* _Description of the task_:
Write out again, exactly, the lines below starting at the one with "Image resolution: width=1350" and ending at the one with "Open the File".
====== Data for analysis
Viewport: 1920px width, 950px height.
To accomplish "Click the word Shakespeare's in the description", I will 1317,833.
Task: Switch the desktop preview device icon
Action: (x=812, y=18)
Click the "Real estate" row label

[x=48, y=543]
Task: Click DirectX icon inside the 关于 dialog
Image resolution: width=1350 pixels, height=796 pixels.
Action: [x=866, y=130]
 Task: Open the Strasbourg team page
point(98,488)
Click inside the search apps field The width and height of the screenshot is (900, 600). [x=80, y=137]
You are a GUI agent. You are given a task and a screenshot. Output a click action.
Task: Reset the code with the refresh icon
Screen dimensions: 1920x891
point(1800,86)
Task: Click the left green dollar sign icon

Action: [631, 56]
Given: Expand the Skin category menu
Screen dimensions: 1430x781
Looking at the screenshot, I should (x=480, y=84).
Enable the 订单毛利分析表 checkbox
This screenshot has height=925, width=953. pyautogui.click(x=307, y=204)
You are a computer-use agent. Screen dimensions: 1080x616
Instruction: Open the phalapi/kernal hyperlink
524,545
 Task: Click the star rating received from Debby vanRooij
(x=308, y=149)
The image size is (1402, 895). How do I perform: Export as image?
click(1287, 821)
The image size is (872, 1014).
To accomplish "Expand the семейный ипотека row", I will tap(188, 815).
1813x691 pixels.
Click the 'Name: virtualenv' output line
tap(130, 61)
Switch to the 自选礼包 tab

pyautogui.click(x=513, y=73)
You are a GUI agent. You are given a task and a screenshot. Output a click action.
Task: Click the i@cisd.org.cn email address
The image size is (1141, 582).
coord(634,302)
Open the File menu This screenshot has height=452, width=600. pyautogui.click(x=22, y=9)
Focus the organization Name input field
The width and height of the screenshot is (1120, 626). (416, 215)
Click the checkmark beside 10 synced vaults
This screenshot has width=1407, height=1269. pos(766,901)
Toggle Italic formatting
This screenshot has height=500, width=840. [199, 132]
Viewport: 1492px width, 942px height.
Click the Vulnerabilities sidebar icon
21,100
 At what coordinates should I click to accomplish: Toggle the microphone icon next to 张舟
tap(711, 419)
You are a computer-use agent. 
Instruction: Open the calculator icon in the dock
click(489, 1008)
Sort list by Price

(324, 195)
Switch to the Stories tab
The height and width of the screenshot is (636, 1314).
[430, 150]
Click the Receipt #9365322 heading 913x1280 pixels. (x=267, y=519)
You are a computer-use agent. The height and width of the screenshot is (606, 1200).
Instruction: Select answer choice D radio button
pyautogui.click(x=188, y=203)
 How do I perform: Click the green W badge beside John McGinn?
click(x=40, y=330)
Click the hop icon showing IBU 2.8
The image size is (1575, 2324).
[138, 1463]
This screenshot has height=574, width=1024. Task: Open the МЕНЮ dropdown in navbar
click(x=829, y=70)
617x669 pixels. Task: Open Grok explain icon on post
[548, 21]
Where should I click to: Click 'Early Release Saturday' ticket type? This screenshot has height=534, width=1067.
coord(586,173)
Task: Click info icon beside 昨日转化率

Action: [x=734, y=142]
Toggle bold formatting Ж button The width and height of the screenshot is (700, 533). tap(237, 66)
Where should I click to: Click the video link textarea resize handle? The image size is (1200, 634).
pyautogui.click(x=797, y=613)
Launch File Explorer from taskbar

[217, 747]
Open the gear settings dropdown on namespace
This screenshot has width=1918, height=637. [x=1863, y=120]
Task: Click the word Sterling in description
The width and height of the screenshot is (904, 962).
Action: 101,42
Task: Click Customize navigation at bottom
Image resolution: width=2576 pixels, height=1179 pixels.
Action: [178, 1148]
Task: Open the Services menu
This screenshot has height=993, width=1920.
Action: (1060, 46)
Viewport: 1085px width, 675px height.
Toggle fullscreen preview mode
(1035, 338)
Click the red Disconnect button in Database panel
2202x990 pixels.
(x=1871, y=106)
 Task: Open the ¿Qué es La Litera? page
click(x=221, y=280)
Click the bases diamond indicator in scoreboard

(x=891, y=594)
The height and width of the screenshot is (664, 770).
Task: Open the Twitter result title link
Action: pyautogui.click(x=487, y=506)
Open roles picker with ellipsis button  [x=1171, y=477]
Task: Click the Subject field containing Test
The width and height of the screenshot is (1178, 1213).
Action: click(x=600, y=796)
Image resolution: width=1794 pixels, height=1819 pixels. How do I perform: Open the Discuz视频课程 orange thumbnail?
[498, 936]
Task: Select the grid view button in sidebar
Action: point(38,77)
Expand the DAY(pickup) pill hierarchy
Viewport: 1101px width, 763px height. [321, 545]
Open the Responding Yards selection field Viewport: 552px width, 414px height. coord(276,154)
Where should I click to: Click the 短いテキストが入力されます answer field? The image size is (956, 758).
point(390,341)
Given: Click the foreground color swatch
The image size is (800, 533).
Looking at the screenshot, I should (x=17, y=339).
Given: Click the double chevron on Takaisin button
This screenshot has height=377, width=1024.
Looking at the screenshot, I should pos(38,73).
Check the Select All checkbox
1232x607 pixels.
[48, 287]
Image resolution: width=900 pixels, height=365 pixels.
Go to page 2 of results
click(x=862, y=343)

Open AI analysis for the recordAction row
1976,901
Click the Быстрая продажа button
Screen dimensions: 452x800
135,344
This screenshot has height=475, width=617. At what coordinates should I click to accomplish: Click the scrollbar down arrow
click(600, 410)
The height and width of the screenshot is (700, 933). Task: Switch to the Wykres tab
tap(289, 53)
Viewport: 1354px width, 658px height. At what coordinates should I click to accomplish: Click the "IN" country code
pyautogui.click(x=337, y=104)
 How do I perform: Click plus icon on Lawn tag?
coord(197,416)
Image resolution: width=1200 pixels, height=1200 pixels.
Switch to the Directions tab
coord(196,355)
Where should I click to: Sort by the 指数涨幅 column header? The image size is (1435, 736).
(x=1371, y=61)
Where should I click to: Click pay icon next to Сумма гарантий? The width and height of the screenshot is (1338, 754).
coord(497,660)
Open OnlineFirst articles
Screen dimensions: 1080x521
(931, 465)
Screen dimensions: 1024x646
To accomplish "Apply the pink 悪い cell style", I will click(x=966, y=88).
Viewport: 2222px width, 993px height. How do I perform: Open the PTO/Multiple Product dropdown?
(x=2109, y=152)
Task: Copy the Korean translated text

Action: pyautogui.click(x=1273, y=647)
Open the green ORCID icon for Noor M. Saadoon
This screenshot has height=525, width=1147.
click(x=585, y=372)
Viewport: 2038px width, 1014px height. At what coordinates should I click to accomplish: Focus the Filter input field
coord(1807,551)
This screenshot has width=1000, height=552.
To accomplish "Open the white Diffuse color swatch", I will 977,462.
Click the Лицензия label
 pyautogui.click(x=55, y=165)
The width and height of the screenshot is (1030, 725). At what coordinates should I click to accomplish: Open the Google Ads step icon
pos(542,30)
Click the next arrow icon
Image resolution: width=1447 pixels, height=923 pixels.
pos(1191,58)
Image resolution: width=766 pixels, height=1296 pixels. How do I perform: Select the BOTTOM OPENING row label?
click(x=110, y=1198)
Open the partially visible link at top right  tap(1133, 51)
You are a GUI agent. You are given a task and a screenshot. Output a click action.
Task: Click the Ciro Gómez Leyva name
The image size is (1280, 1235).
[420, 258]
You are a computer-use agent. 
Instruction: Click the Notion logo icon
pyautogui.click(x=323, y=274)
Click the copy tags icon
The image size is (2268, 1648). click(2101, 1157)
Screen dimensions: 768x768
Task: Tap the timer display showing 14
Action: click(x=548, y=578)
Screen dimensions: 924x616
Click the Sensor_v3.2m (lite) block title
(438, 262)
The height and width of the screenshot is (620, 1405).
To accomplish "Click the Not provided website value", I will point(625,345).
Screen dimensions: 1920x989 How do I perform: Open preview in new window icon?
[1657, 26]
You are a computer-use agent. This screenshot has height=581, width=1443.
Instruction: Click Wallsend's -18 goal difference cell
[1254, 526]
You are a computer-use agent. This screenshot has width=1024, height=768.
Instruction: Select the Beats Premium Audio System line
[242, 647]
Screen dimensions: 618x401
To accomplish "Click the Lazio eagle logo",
============
* _Answer to the problem_:
Image resolution: width=1350 pixels, height=796 pixels.
Action: [x=866, y=130]
 Task: Open the Strasbourg team page
point(98,488)
Click inside the search apps field The width and height of the screenshot is (900, 600). [x=80, y=137]
You are a GUI agent. You are given a task and a screenshot. Output a click action.
Task: Reset the code with the refresh icon
Screen dimensions: 1920x891
point(1800,86)
Task: Click the left green dollar sign icon

Action: [631, 56]
Given: Expand the Skin category menu
Screen dimensions: 1430x781
Looking at the screenshot, I should (x=480, y=84).
Enable the 订单毛利分析表 checkbox
This screenshot has height=925, width=953. pyautogui.click(x=307, y=204)
You are a computer-use agent. Screen dimensions: 1080x616
Instruction: Open the phalapi/kernal hyperlink
524,545
 Task: Click the star rating received from Debby vanRooij
(x=308, y=149)
The image size is (1402, 895). How do I perform: Export as image?
click(1287, 821)
The image size is (872, 1014).
To accomplish "Expand the семейный ипотека row", I will tap(188, 815).
1813x691 pixels.
Click the 'Name: virtualenv' output line
tap(130, 61)
Switch to the 自选礼包 tab

pyautogui.click(x=513, y=73)
You are a GUI agent. You are given a task and a screenshot. Output a click action.
Task: Click the i@cisd.org.cn email address
The image size is (1141, 582).
coord(634,302)
Open the File menu This screenshot has height=452, width=600. pyautogui.click(x=22, y=9)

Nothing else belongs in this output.